**Problem details**.
Render every line of the data below as a numbered list, leaving out blank lines and any pictures.

Element and text location data
= = = =
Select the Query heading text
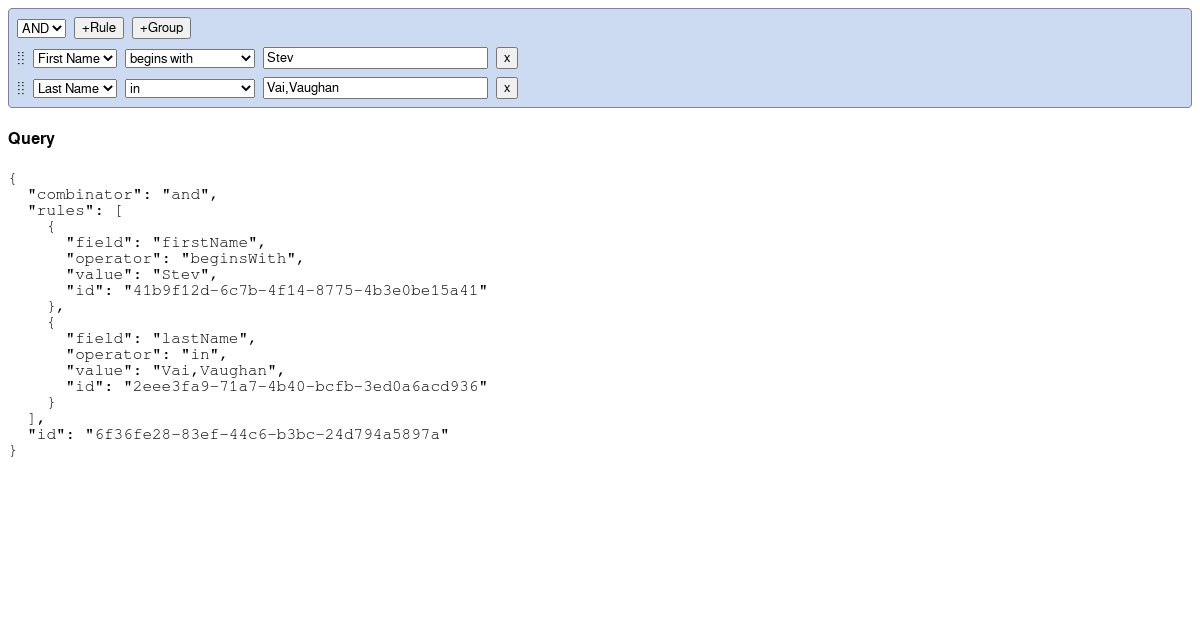Viewport: 1200px width, 630px height. pos(31,138)
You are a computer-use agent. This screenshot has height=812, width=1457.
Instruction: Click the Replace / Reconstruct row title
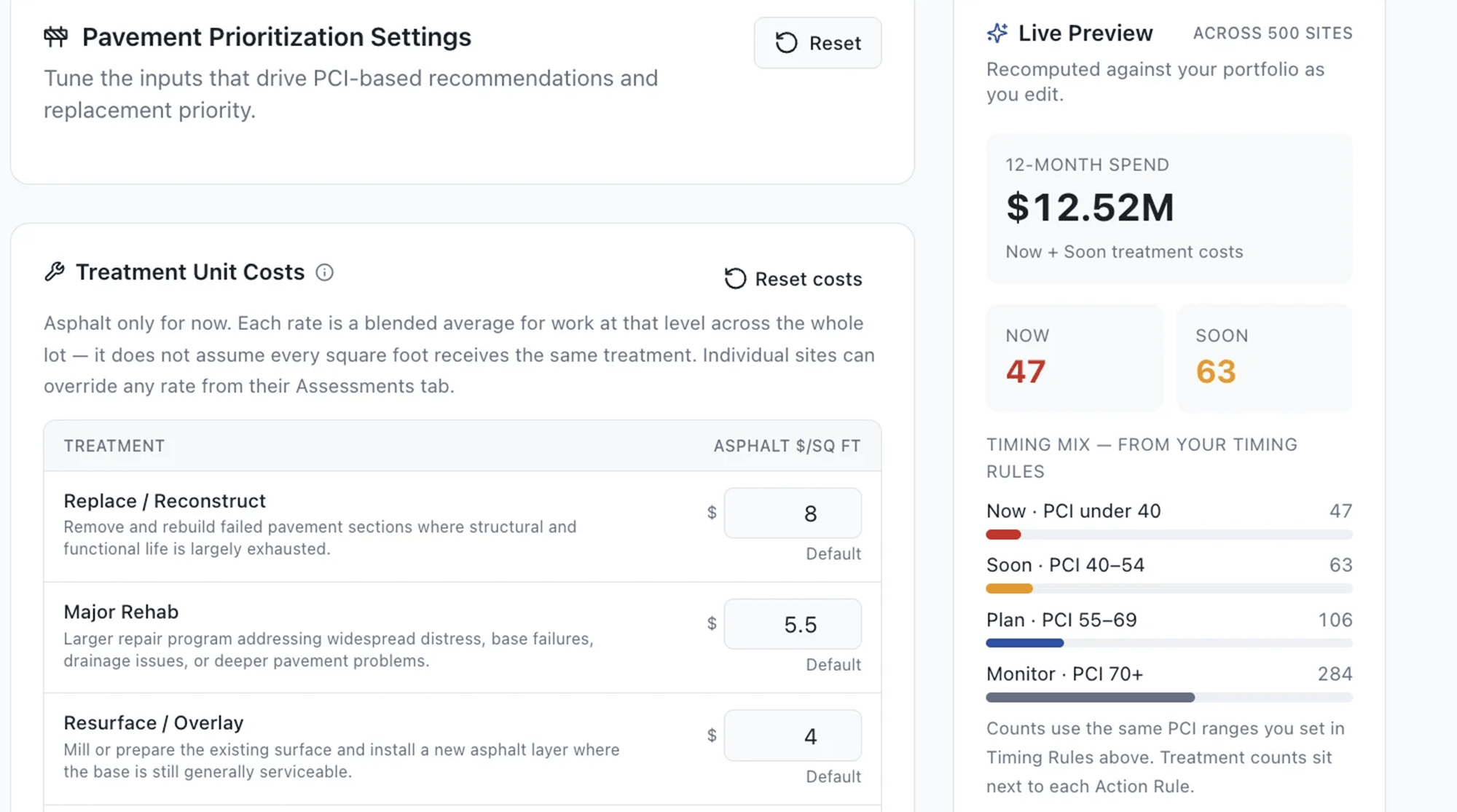165,501

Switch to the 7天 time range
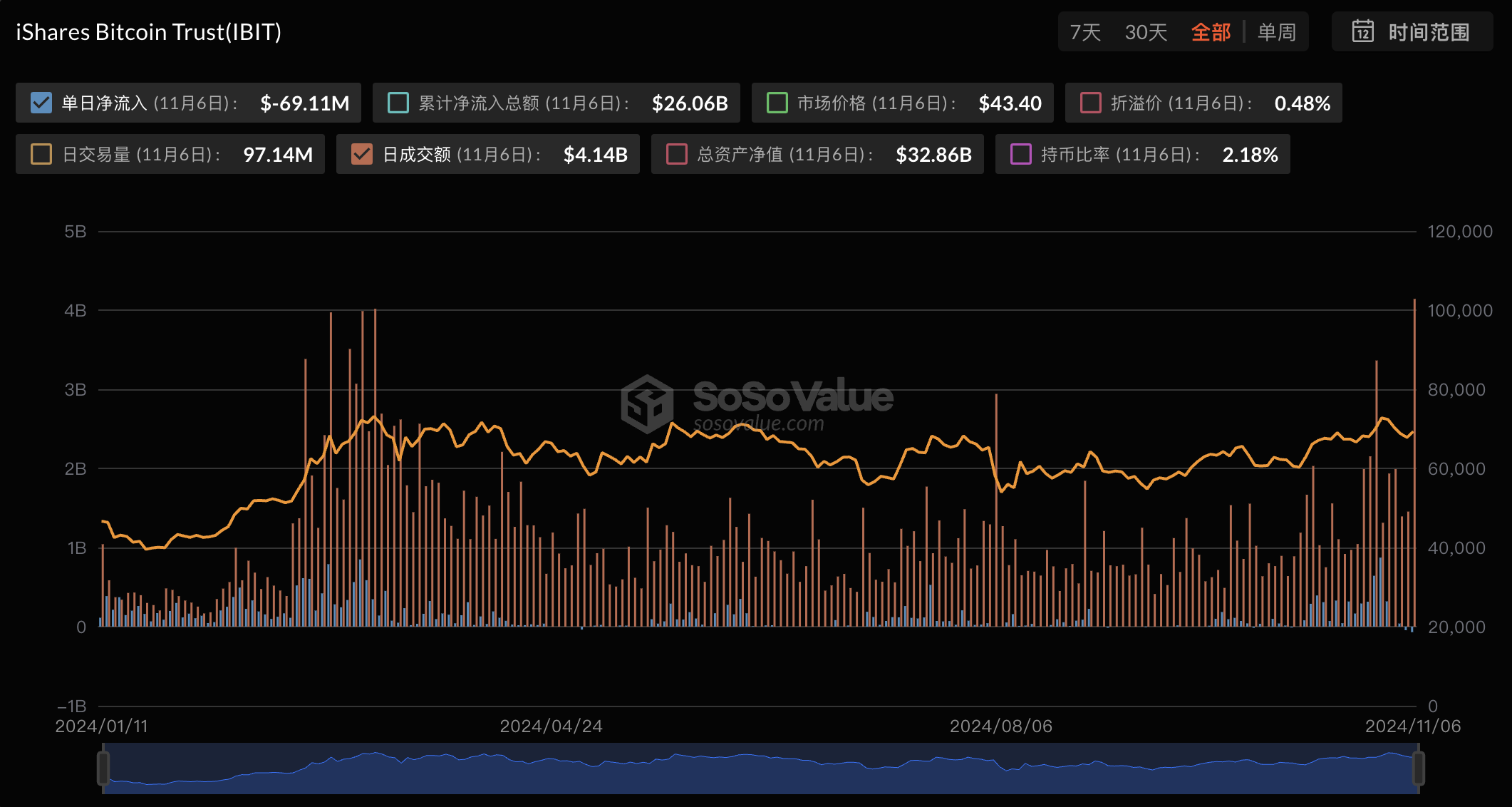(1085, 31)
= = = =
**Written response**.
1. Select the Query heading text
2. Viewport: 1200px width, 630px height. pos(31,138)
3. You are a computer-use agent. This screenshot has height=812, width=1457.
4. Instruction: Click the Replace / Reconstruct row title
5. 165,501
6. Switch to the 7天 time range
7. (1085, 31)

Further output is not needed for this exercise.